* [TASK OBJECTIVE]:
Your task is to find every line of the listing that includes "vertical" and copy it.
#### ENTRIES SUPPLIED ####
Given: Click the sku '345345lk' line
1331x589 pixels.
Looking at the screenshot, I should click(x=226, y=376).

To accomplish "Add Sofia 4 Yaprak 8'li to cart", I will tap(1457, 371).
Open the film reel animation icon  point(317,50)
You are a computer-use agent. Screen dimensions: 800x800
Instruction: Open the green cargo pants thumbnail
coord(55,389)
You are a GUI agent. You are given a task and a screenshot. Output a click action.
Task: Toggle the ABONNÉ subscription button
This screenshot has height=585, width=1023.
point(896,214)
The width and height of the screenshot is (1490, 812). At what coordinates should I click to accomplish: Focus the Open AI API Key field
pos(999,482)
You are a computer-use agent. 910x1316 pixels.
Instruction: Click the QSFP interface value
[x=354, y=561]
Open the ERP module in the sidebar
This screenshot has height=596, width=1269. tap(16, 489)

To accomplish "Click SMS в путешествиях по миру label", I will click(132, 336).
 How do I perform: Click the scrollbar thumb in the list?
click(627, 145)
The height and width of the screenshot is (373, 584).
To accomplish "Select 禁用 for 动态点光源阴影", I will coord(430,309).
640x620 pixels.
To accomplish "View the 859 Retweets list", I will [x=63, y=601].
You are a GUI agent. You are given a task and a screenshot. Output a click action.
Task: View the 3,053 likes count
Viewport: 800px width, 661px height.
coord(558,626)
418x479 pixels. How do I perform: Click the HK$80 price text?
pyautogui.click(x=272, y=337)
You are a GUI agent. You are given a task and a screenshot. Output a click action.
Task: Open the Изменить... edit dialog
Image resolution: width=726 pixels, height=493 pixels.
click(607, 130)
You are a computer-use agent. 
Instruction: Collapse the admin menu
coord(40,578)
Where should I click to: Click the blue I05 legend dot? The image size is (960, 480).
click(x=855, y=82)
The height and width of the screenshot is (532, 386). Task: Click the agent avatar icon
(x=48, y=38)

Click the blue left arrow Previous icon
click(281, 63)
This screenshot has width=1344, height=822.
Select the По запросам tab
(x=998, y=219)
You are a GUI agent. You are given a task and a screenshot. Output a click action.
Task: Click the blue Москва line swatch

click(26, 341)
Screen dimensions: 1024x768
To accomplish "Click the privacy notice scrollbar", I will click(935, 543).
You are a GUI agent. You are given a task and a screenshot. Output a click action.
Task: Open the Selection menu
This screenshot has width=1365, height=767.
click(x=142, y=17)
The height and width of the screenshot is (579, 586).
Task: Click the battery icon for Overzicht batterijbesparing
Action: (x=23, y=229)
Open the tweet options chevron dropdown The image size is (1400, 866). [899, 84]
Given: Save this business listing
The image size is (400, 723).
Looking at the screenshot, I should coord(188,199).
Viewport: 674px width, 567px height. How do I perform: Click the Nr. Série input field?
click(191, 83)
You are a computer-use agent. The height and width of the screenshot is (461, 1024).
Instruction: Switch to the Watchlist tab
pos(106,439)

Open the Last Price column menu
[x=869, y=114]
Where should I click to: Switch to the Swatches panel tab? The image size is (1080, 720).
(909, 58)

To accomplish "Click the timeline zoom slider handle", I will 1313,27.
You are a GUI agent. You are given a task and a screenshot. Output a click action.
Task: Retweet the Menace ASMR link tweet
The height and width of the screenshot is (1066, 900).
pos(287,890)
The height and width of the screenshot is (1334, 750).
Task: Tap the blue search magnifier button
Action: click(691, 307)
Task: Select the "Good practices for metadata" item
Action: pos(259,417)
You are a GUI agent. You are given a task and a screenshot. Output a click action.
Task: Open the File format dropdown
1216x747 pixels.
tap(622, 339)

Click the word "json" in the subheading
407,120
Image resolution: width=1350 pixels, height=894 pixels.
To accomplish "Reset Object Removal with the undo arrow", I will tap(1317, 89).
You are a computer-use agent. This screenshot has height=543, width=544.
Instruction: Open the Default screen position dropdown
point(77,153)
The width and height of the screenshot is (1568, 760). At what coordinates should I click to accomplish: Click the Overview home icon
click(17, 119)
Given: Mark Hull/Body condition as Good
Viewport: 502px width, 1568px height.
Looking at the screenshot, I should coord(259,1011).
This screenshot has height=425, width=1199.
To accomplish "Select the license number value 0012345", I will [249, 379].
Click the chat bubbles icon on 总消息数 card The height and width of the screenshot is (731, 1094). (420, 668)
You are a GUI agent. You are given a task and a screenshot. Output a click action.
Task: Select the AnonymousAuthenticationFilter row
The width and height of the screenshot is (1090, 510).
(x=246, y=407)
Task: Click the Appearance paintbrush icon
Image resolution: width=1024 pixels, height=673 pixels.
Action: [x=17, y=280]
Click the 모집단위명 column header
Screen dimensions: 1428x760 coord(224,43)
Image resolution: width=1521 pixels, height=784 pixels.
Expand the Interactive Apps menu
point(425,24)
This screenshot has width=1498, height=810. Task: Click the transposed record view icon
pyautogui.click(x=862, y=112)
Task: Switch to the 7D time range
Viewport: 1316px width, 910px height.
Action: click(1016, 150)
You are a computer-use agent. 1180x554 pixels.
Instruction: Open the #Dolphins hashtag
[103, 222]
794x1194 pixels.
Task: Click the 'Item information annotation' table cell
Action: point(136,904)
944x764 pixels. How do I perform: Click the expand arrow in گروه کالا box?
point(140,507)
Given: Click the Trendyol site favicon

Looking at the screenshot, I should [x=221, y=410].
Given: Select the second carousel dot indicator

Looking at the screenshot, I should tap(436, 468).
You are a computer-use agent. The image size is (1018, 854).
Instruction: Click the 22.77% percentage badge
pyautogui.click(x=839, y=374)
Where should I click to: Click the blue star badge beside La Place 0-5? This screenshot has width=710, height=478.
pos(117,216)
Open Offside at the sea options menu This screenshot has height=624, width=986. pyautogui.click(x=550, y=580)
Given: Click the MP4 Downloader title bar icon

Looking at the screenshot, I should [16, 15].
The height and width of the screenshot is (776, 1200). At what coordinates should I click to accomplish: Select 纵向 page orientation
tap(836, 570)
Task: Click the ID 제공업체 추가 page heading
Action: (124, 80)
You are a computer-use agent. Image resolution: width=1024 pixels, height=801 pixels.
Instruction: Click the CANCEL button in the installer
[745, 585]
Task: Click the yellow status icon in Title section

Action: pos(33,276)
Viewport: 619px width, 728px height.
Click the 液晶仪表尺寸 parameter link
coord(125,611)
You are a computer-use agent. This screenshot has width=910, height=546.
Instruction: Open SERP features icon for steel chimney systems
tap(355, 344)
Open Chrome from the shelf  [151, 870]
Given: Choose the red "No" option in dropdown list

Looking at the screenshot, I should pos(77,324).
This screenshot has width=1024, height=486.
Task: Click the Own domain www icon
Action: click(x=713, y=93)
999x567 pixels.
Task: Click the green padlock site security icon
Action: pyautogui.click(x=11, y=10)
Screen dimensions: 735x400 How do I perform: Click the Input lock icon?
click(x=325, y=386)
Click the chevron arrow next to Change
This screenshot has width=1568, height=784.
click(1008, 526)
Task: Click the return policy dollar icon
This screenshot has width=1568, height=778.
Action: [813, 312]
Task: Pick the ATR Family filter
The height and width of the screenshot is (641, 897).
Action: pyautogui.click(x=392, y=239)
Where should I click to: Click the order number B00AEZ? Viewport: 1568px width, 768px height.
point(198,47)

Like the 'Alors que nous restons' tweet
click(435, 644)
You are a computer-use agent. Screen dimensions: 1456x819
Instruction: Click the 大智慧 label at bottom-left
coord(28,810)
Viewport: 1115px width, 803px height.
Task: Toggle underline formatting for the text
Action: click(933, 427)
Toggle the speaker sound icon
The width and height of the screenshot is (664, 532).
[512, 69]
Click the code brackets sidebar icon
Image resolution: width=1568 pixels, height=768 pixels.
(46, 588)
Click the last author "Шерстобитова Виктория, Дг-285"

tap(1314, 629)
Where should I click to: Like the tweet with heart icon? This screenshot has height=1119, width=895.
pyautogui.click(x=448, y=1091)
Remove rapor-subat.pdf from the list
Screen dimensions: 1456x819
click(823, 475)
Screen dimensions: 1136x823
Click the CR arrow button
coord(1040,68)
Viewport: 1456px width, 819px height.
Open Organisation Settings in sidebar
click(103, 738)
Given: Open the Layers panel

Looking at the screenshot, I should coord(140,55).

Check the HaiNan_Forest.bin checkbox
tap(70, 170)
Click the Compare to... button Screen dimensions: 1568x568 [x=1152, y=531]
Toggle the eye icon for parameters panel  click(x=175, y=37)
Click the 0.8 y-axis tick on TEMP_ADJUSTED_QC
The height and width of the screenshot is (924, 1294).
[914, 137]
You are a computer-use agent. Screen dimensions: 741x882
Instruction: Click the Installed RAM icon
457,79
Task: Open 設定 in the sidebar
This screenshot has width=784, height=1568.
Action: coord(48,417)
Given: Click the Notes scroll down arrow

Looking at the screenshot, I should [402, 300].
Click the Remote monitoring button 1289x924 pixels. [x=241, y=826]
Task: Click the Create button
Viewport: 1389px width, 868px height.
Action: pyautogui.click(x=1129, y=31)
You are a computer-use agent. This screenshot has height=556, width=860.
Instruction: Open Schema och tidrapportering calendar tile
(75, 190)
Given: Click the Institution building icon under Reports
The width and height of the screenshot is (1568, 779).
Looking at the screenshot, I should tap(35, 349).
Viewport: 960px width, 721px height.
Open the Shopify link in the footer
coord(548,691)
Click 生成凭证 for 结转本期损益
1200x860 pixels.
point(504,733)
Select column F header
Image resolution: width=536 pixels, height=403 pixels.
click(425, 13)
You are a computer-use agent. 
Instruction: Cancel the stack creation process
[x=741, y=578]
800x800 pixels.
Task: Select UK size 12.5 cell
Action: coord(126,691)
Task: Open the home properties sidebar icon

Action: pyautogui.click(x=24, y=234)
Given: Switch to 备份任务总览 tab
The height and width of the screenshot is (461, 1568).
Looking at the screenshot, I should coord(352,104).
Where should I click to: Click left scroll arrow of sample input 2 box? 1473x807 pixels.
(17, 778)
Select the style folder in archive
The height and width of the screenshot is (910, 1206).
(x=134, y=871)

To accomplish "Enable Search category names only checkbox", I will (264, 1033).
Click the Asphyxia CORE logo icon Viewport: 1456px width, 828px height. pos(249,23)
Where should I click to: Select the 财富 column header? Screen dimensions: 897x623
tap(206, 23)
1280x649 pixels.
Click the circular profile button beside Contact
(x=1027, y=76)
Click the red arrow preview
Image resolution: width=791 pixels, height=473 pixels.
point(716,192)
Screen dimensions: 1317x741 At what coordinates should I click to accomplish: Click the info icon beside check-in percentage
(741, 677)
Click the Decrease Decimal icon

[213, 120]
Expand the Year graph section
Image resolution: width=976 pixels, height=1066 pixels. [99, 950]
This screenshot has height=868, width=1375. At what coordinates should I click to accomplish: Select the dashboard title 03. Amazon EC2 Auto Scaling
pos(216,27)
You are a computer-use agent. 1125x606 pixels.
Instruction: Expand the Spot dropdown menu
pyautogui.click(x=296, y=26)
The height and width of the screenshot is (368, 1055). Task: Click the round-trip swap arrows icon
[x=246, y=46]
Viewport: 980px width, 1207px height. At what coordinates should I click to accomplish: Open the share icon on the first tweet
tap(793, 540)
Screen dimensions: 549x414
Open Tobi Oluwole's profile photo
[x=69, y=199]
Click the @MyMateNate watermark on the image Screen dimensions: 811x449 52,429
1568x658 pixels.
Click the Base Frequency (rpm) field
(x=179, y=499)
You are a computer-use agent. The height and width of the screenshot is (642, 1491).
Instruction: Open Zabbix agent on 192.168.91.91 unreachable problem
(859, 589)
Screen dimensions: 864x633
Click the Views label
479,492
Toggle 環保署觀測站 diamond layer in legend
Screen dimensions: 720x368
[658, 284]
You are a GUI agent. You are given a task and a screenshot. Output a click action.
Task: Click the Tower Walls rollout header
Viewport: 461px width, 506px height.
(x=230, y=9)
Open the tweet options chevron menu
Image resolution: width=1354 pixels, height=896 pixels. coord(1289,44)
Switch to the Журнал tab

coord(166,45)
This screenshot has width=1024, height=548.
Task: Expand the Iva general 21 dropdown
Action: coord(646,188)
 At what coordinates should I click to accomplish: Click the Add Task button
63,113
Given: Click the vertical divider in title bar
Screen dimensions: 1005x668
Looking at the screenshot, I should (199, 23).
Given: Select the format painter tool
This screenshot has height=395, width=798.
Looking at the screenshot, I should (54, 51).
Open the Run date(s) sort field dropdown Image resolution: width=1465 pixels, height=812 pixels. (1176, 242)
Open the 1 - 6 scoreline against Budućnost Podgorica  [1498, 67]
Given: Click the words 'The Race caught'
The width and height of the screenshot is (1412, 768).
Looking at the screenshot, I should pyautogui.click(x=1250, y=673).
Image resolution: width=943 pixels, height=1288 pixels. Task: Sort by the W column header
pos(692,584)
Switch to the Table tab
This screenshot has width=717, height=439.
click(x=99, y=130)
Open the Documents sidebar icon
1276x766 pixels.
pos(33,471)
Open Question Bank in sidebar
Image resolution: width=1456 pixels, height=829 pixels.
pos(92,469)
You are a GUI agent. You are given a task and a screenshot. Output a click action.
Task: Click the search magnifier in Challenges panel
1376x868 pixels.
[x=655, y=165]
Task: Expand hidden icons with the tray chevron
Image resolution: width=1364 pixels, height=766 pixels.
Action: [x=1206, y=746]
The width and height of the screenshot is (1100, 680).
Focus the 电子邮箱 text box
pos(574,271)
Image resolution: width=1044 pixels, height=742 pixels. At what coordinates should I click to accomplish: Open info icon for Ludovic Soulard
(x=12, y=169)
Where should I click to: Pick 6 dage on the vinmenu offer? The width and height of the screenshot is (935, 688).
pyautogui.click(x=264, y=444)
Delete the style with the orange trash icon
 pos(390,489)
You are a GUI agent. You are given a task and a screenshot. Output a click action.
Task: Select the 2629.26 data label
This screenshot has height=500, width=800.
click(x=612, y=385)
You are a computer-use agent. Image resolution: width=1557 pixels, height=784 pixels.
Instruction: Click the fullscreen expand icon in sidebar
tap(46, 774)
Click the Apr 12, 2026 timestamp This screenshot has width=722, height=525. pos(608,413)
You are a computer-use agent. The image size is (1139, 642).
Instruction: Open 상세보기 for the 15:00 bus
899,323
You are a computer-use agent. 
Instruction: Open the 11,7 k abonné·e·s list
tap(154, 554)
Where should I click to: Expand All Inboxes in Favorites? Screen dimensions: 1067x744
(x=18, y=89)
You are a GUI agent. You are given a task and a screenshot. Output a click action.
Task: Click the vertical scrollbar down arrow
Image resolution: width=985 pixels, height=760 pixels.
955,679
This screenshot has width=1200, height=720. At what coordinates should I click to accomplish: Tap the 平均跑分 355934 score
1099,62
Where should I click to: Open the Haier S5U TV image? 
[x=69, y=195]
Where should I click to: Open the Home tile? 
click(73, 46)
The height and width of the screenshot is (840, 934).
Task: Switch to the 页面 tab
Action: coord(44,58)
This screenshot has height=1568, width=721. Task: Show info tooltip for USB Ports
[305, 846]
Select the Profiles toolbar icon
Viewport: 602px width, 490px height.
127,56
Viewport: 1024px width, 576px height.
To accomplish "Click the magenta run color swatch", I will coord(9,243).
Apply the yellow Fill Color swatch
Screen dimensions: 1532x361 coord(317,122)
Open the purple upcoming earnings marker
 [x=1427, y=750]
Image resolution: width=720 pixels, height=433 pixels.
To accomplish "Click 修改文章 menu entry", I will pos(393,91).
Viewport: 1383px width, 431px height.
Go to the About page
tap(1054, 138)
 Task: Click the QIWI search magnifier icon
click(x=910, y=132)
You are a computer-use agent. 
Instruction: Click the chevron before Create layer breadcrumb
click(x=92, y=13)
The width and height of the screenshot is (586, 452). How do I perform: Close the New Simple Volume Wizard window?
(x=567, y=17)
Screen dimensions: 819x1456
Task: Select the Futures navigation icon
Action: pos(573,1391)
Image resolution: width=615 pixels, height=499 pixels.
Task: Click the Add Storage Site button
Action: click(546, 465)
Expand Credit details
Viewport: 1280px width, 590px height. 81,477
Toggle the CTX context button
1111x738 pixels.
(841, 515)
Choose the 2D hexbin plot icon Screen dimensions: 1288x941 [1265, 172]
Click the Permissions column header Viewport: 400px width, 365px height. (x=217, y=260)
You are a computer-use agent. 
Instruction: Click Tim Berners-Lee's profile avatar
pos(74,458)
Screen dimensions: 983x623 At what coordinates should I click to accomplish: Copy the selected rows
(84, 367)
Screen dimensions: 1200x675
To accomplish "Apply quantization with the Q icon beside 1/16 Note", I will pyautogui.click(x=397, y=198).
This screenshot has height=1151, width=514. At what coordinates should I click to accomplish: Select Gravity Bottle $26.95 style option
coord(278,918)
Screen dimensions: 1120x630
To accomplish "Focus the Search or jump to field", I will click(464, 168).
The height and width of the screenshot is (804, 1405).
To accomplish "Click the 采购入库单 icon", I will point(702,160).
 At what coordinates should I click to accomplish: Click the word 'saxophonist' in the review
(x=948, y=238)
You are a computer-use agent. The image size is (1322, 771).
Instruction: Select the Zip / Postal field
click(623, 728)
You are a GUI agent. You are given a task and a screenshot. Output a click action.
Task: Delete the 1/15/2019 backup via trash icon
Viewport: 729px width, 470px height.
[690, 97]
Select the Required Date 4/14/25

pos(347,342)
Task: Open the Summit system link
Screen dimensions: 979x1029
####
* [FINAL ANSWER]:
Given: Click the vertical divider in title bar
Task: Click the vertical scrollbar down arrow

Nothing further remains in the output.